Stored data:
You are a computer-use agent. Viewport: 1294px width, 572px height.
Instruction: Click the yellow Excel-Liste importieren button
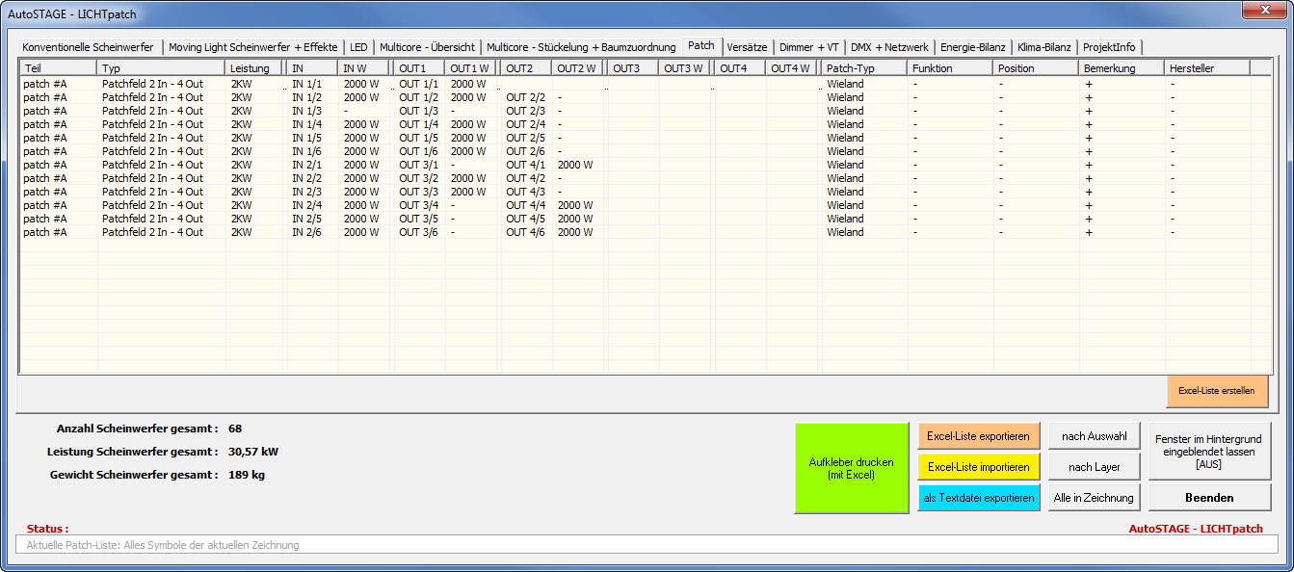978,467
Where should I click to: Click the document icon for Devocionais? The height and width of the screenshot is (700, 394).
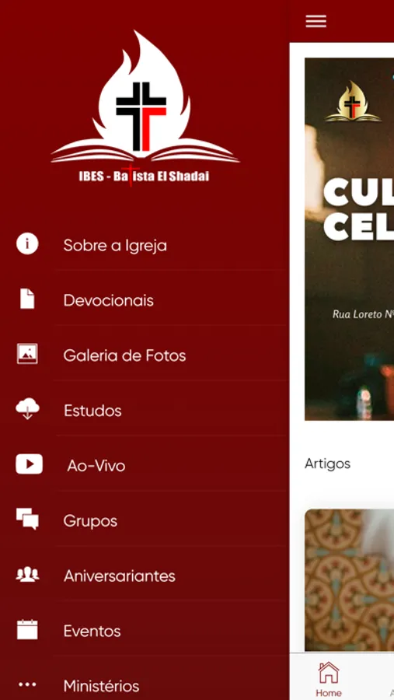(x=27, y=299)
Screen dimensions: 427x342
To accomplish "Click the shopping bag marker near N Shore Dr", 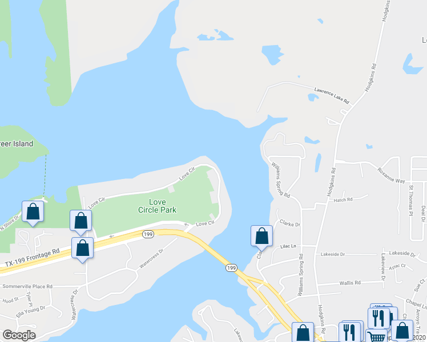I will [x=33, y=213].
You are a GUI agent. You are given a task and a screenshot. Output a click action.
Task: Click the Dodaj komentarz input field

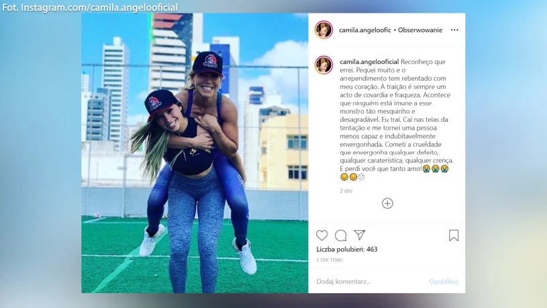click(x=370, y=281)
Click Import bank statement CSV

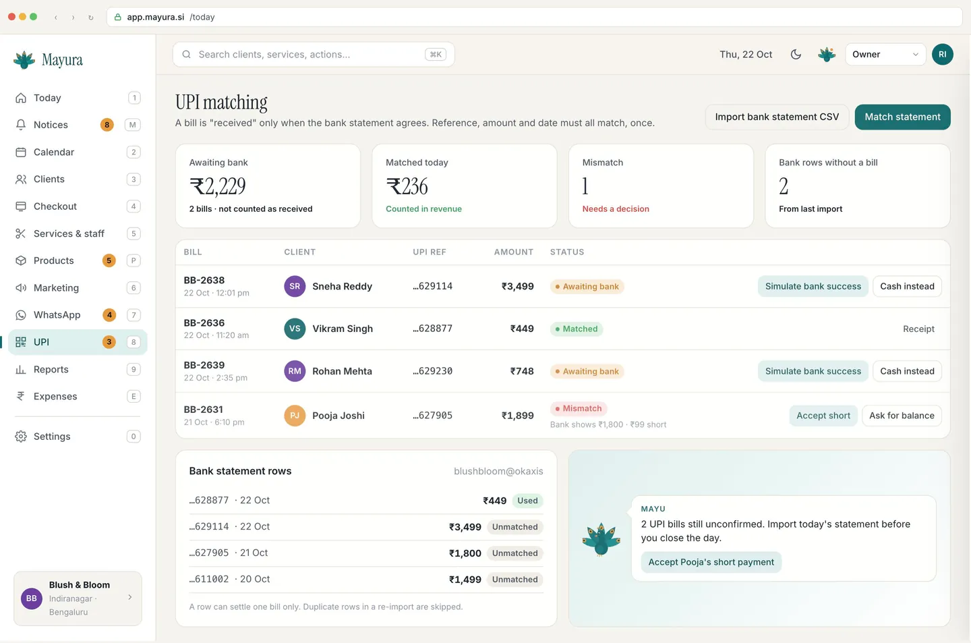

- _Brief_
Count the lines in the entries that hold the word "agent", and give nothing but the total.

- _Result for this task_
2